Portanto, não ficámos muito surpreendidos quando, com alguns colegas (A. Smerilli, V. Pelligra, P. Santori) fizemos um estudo empírico sobre como alguns países protestantes e países católicos tinham reagido, durante o confinamento, às liturgias on-line (The gnostic pandemic, 2022). Dos dados, surgiu um mundo católico menos preocupado do que o protestante pelo abandono da Missa presencial. Nos nossos cromossomas religiosos e sociais, talvez ainda esteja ativo o legado de séculos de “Missas espetáculo”, vividas como experiências de consumo. Assim como não admira que, ainda hoje, os países de tradição católica superem em muito os países predominantemente protestantes no tempo “consumido” diante da televisão (fonte: OfCom, Reino Unido).

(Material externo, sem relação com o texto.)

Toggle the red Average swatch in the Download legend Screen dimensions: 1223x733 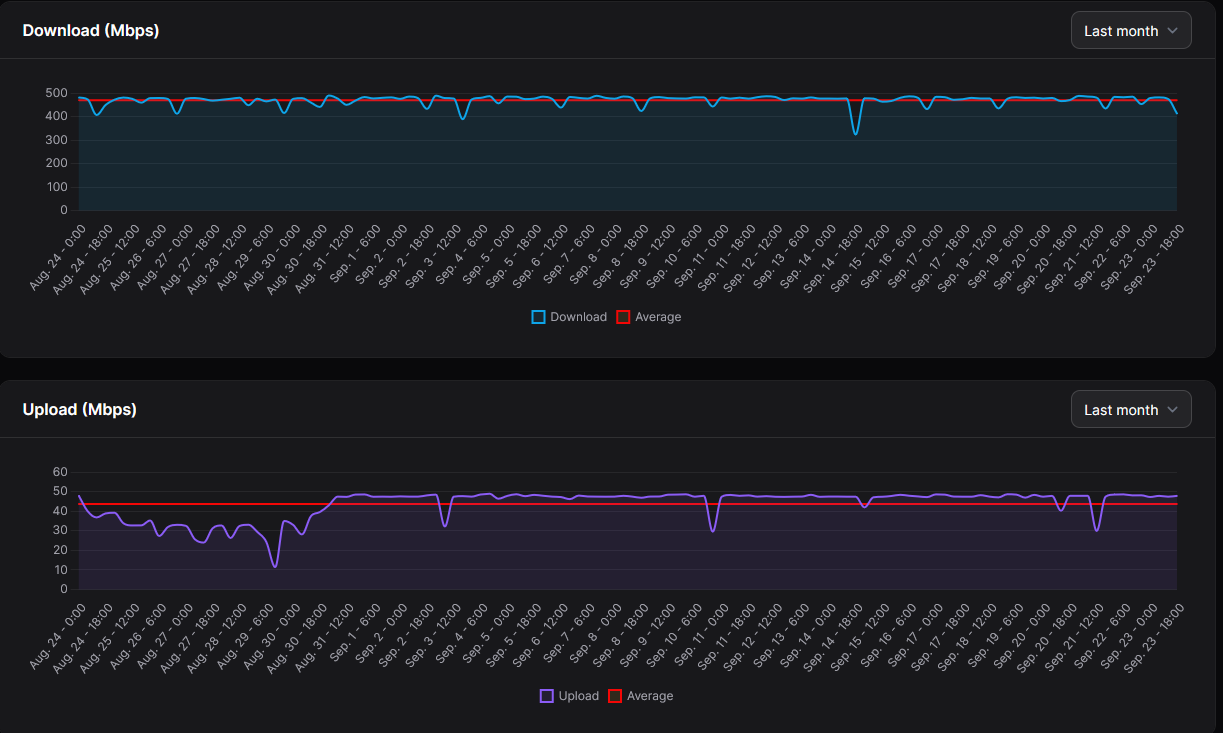(x=622, y=317)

O que contámos é apenas uma parte da história. A outra parte diz-nos que o povo é maior do que as ideologias. Em criança, recordo que durante os funerais se recitava uma oração incompreensível. Em adulto descobri que era o famoso Dies Irae: «Dies Irae, dies illa solvet saeculum in favilla...». Os meus conterrâneos de Ascoli tinham-na transformado em «Diasilla, Diasilla, secula in secula sfavilla: peço-te, Jesus, meu Jesus de grande dor». Os mais velhos não entendiam o latim nem a teologia, mas as “grandes dores” de Jesus e de Maria compreendiam-nas muito bem porque eram também as suas. E, assim, num mundo religioso espetacular, choravam de verdade diante das imagens que estavam cobertas de sangue e lágrimas verdadeiras. E quem sabe o que pensavam, no seu coração, ao tocarem as imagens ou nas suas Vias-Sacras. Acredito que rezavam de outra maneira, que transformavam cada dia o Dies Irae no «meu Jesus de grande dor».

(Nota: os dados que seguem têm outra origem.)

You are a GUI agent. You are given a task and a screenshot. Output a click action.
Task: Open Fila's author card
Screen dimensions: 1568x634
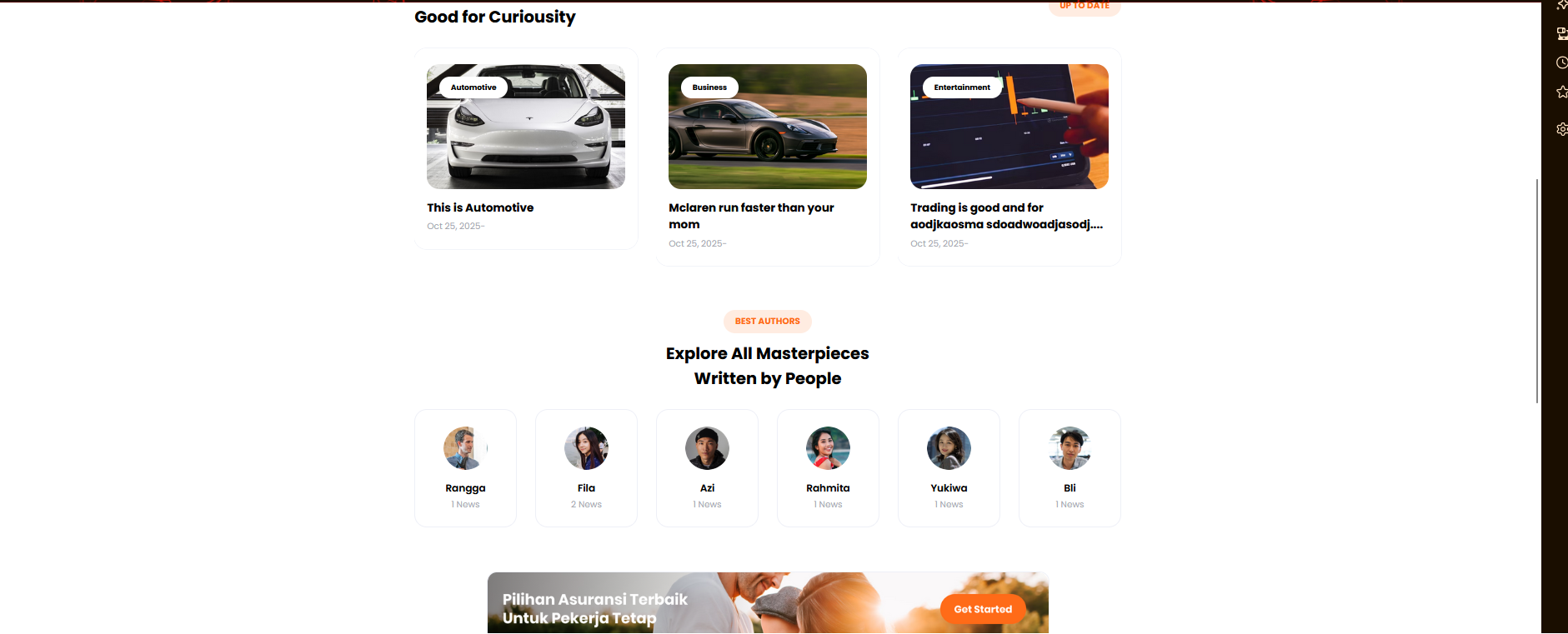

Isto no-lo recorda também um maravilhoso cântico siciliano, onde Maria, na manhã da paixão, sai de casa à procura do seu filho. Encontra um ferreiro e começa um diálogo maravilhoso (traduzido): «“Oh, querido mestre, que fazeis a esta hora?”. «Faço três pregos, especialmente para o Senhor”. “Oh, querido mestre, não os façais; neste momento vos pago o dia e o trabalho”. “Oh, querida Mãe, não posso; caso contrário, em lugar de Jesus colocam-me a mim”. Mal Nossa Senhora ouviu esta resposta, fez virar o mundo, terra e mar, de cabeça para baixo».

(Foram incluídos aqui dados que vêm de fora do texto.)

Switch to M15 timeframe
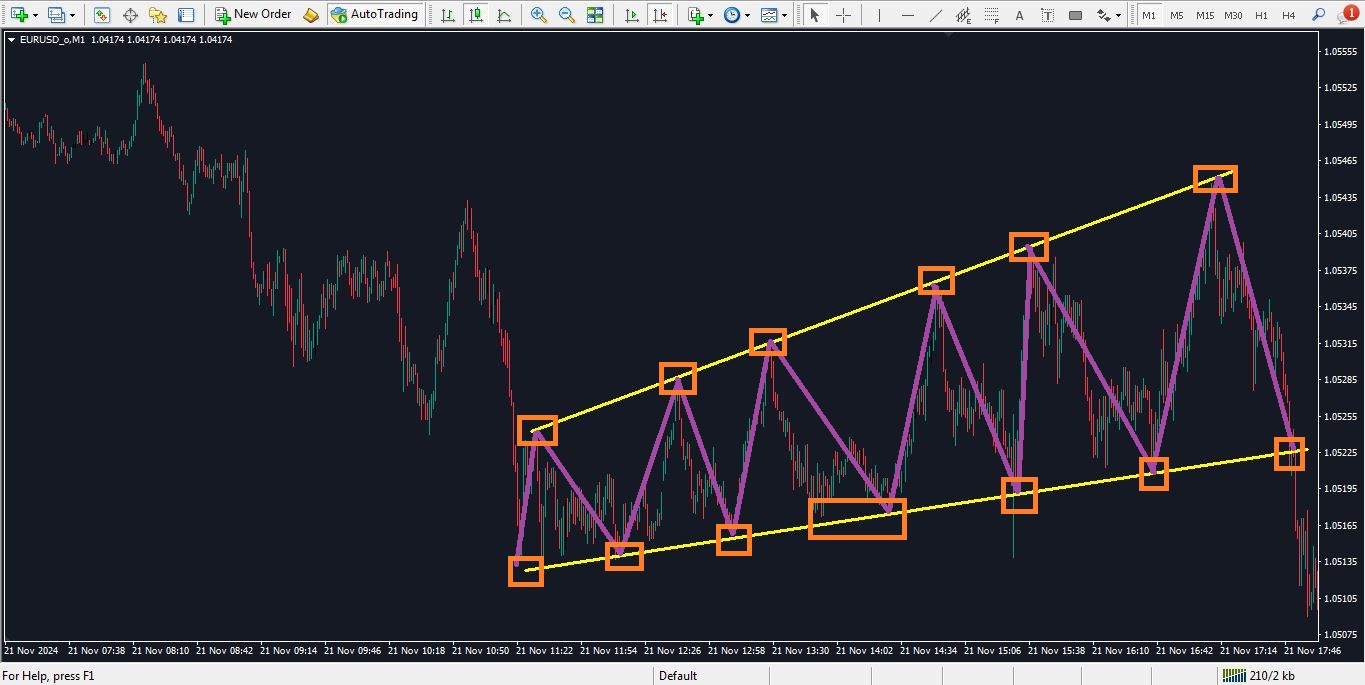This screenshot has height=685, width=1365. tap(1204, 15)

Salvámo-nos de teologias parciais e erradas porque os homens – sobretudo as mulheres – souberam dizer à religião coisas que esta não queria nem sabia ouvir e viraram mundo, terra e mar de cabeça para baixo. E, assim, com o seu amor-dor infinita, mil vezes fizeram ressuscitar a sua religião. E continuam a fazê-lo. Feliz Páscoa.